Global satellite capacity will go nonlinear in 2017, hitting an inflection point and growing sharply, according to Jose Del Rosario Northern Sky Research research director.
You know what will happen. Whenever supply increases, prices drop. When prices drop, people buy more of products they desire.
But other things are certain to happen. If most of the new entrants in the low earth orbit satellite business actually launch, available capacity will not increase incrementally, but possibly exponentially, at least for a time.
Sudden abundance will have the effect you would think: prices will fall. Just how much, just how fast, and what that will mean for suppliers of Internet access in South Asia and Southeast Asia--as well as consumers--are key issues.
Asked about the challenges of supplying Internet access across South Asia and Southeast Asia, where hundreds of millions cannot afford to pay 41 cents a month for Internet access,
Dave Bettinger, OneWeb CTO quipped off stage, we’re talking about “15 cents a month” as an “ability to pay” hurdle to be overcome.
That is an issue incumbent satellite service providers will have to confront, assuming there are at least some winners in the emerging LEO segment of the business.
No geosynchronous satellite Internet service provider can afford to sell retail access at such prices.
To be sure, geosynchronous providers will be working on getting their own cost structures down. The issue is how much more performance they can wring out of their operations.
Much depends on the business models.
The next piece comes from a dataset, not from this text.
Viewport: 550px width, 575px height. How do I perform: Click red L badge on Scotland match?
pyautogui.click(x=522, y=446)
To the extent that LEO constellations offer consumer Internet access on a retail basis, mobile service providers and other Internet service providers will find themselves facing market share losses and profit margin contraction.
To the extent the business models are wholesale, and allow mobile service providers and other ISPs to extend Internet access by mobile phone to new areas, at lower prices, revenue and customers could grow.
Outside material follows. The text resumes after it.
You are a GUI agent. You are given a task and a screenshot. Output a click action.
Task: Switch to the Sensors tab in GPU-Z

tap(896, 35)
It also is possible that some portion of the global undersea market might be challenged, at the margin, by LEO providers who aim to bypass all undersea cables.
The point is that we seem to be approaching one of those potentially disruptive periods when change in an industry segment is about to go nonlinear, with unpredictable results.
There can be no assurances at this point. The last time we saw a potential LEO attack, the efforts collapsed.
It is not clear that all of the current contenders can survive and thrive. But maybe some will. If that happens, the satellite Internet access business, as well as the backhaul business, might be disrupted.